France | France, Cour de cassation, Chambre commerciale, 09 décembre 1997, 95-19969


AU NOM DU PEUPLE FRANCAIS

LA COUR DE CASSATION, CHAMBRE COMMERCIALE, FINANCIERE ET ECONOMIQUE, a rendu l'arrêt suivant :

Sur le pourvoi formé par la société Lloyd's of London, dont le siège est ..., représentée par son mandataire général, M. Quentin Z..., en cassation d'un arrêt rendu le 18 juillet 1995 par la cour d'appel de Saint-Denis (La Réunion) (chambre civile), au profit de la société Armement des Mascareignes, société anonyme, dont le siège est ..., défenderesse à la cassation ;

La demanderesse invoque, à l'appui de son pourvoi, les quatre moyens

de cassation annexés au présent arrêt ;

LA COUR, composée selon l'article L. 131-6...
◇ ◇ ◇ ◇ ◇ ◇ ◇
▶ _TÂCHE COURTE_
Dans l'arrêt de la Cour de cassation, quelle cour d'appel a rendu la décision contre laquelle le pourvoi est formé ? Les items proviennent d'une autre source que l'arrêt de la Cour de cassation.

▶ _EXTRAITS DE DONNÉES_
◇ ◇ ◇ ◇ ◇ ◇ ◇
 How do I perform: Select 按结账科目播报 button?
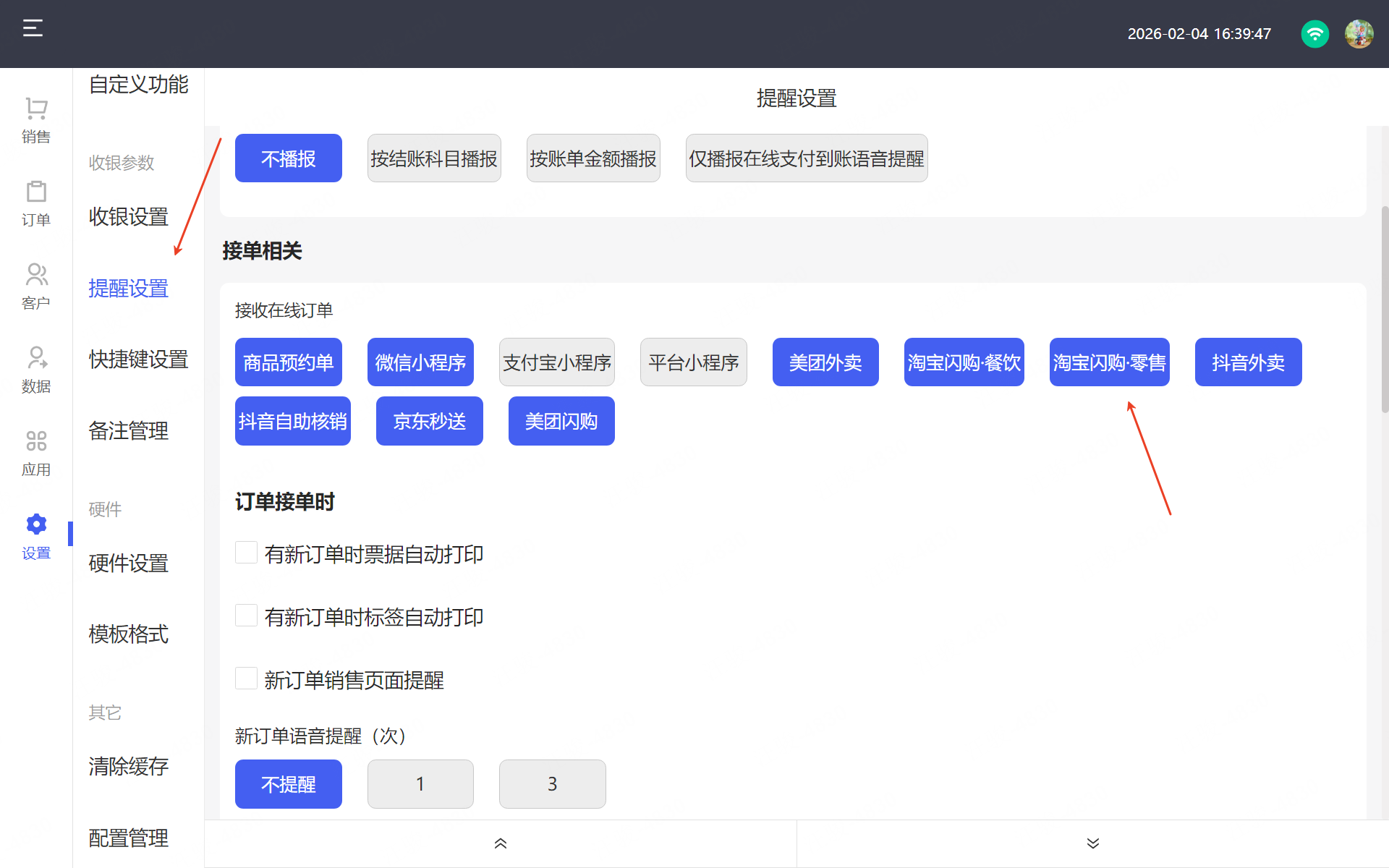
◇ ◇ ◇ ◇ ◇ ◇ ◇
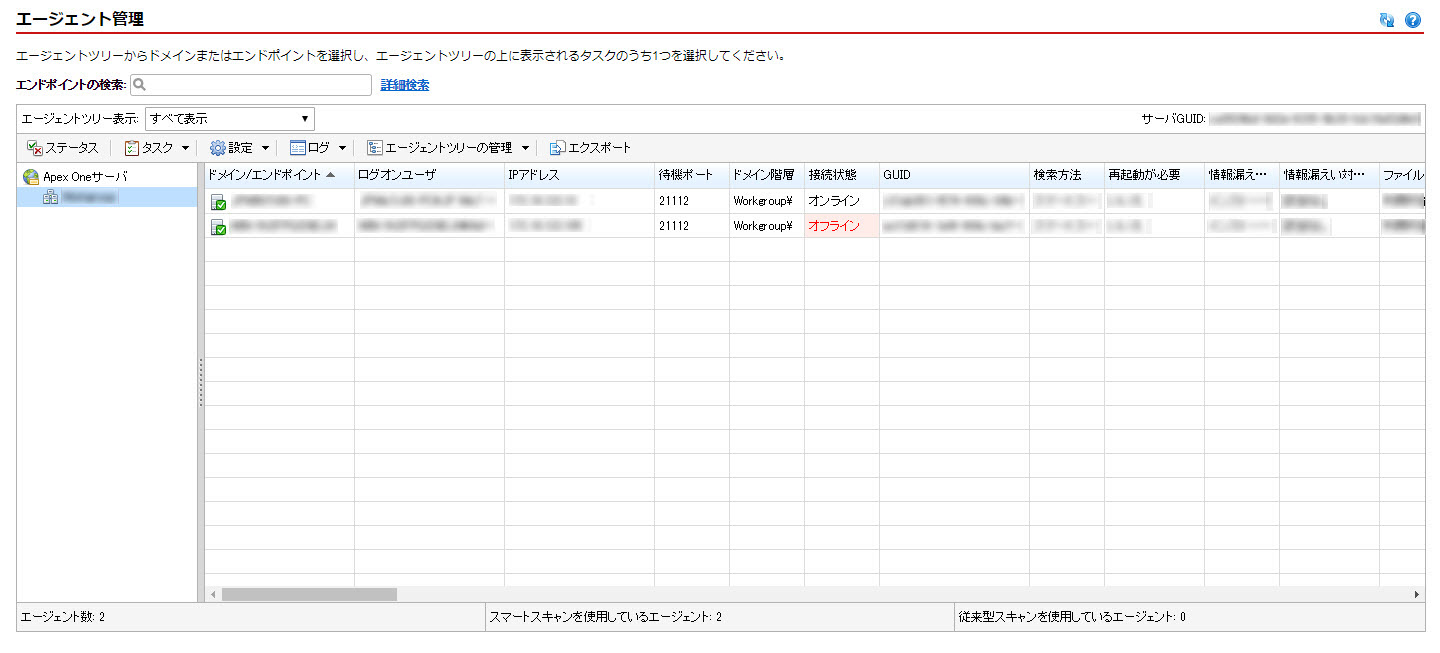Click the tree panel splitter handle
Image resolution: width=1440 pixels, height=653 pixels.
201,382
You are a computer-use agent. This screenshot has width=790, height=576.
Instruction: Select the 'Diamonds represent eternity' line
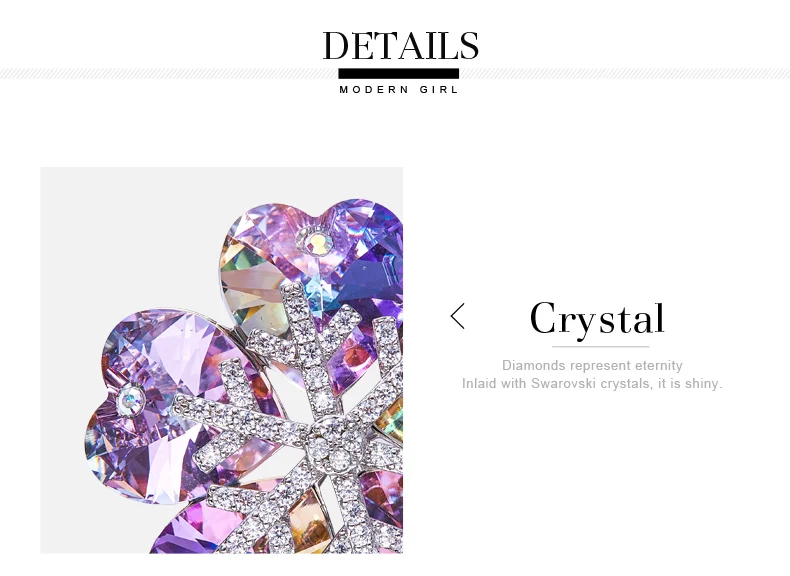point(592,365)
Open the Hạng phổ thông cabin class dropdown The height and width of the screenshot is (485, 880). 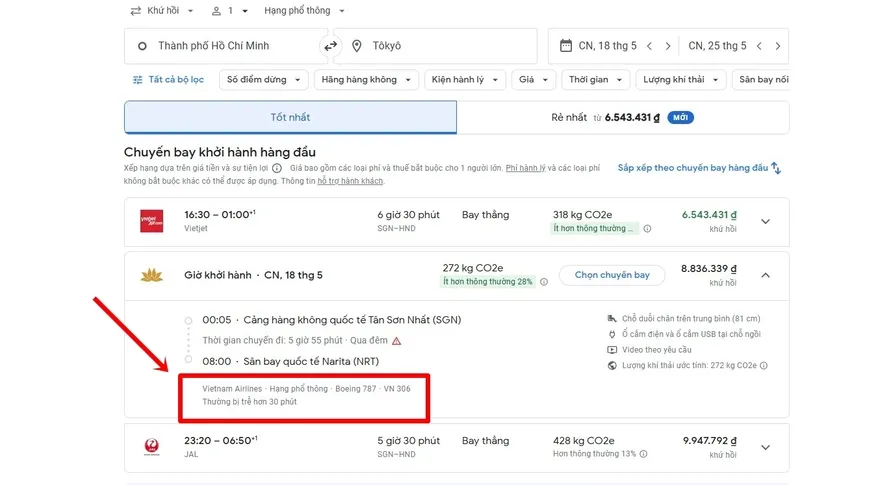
◇ ◇ ◇ ◇ ◇ ◇ ◇
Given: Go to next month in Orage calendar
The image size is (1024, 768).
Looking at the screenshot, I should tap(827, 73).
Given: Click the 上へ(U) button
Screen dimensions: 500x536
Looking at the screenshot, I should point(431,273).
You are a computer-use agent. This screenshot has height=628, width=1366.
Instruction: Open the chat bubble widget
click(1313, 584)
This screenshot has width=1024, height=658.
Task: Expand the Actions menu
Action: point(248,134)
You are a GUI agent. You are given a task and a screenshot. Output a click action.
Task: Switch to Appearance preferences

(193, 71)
◇ ◇ ◇ ◇ ◇ ◇ ◇
▶ _RÉPONSE_
La cour d'appel de Saint-Denis (La Réunion).